The only state that has a different design on each side of the state flag, Oregon is full of oddities and interesting things to explore. It is also the only state that has a state nut, the hazelnut, and this is because this state is responsible for 99 percent of the entire U.S. commercial crop. Surprisingly, Oregon is also where Nike came to fruition, as the Nike “swoosh” logo was designed by Portland State University student Carolyn Davidson in 1971.
With a slogan like “Keep Portland Weird”, Portland very well may be one of the weirdest cities in the United States. Featuring the most breweries than any other city in the world, Portland has over 60 breweries within its city limits. Portland also hosts a fantastic beer festival, featuring breweries from all over the world each summer. Once you’re done exploring all the breweries Portland has to offer, you might find yourself at a strip club! This is because this fun weird city has more strip clubs per capita than any other city in the country. Be sure to stop by the smallest park in the world on your hangover day, Mill Ends Park. It is a tiny urban park located in the median strip of SW Naito Parkway and is a small circle 2 ft across, with a total area of 452 sq in.
Crater Lake is the deepest lake in the U.S. with a depth of 1,949 ft. Native Americans witnessed its formation 7,700 years ago when a violent eruption triggered the collapse of a tall peak. The elevation of the peaks surrounding the lake is so high that visitors can spot snow and cross country ski even in the dead of summer. The crystal-blue waters of Crater Lake are known worldwide.

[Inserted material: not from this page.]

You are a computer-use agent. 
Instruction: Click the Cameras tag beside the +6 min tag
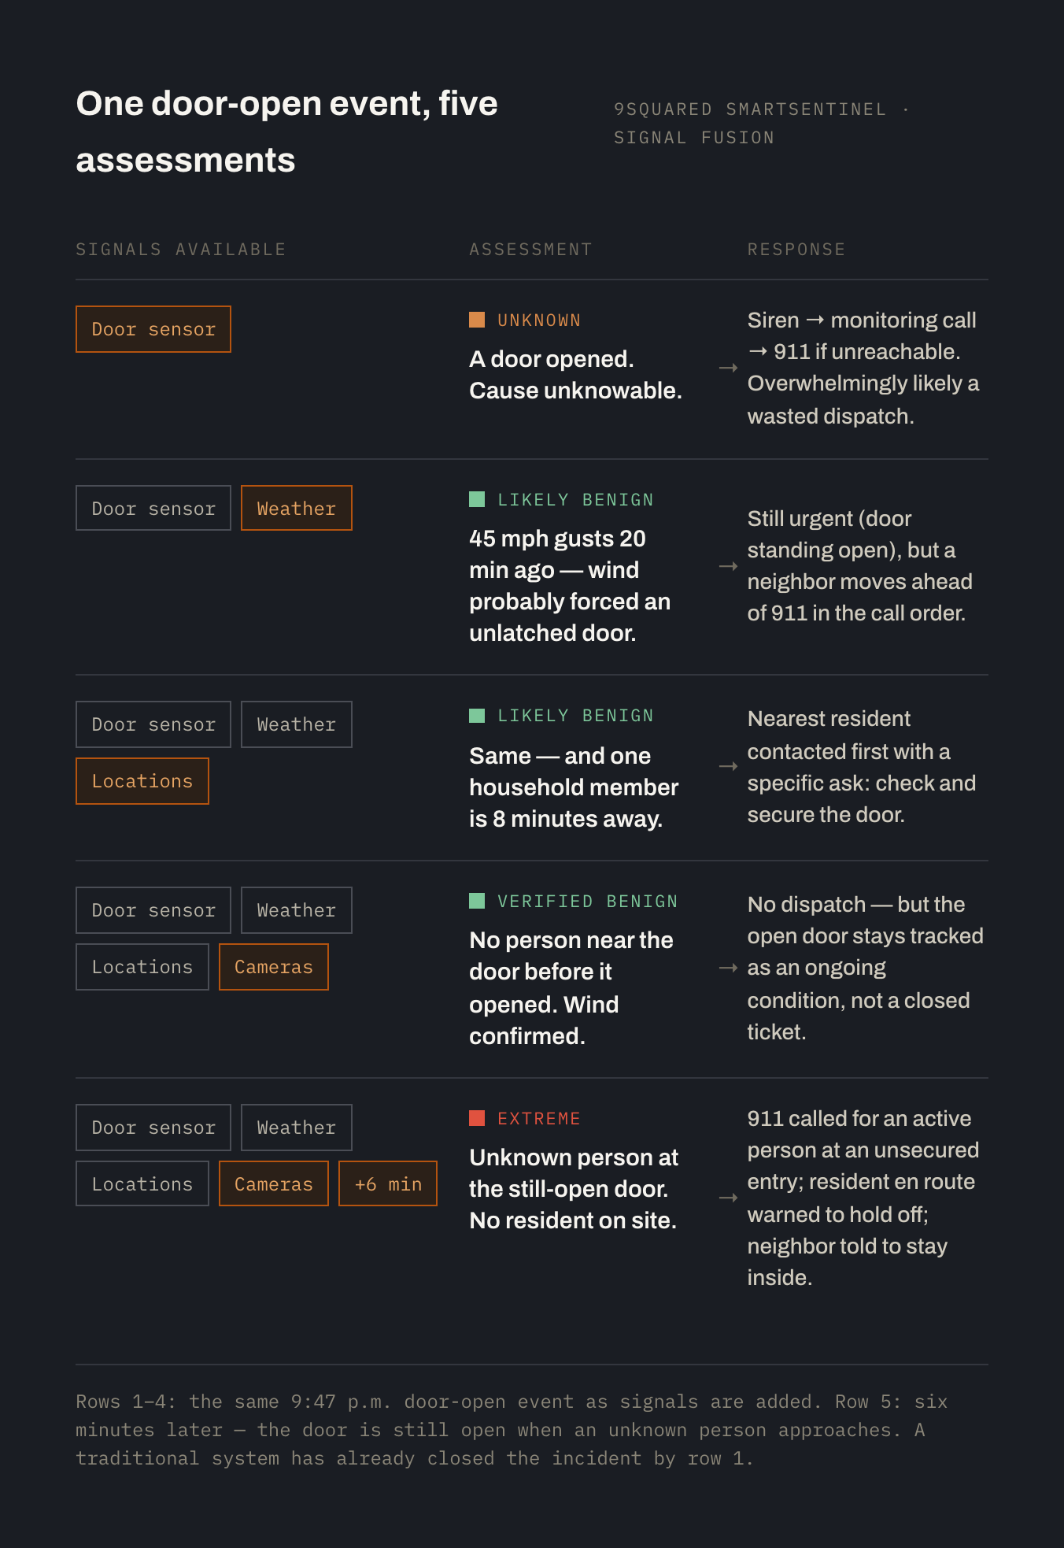coord(274,1184)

With over 80 ghost towns listed on the national register, Oregon holds the nation’s top spot as the ghost town capital. One of the funniest ghost towns you may not know about is Idiotville. Idiotville is a ghost town and former community located in Tillamook County in Oregon. near the mouth of Idiot Creek on the Wilson River, on the route of Oregon Route 6. Idiotville’s elevation is 1200 feet. It is in the Tillamook State Forest, along the Tillamook-Washington county line, approximately 50 miles west-northwest of Portland. Nothing remains at the site.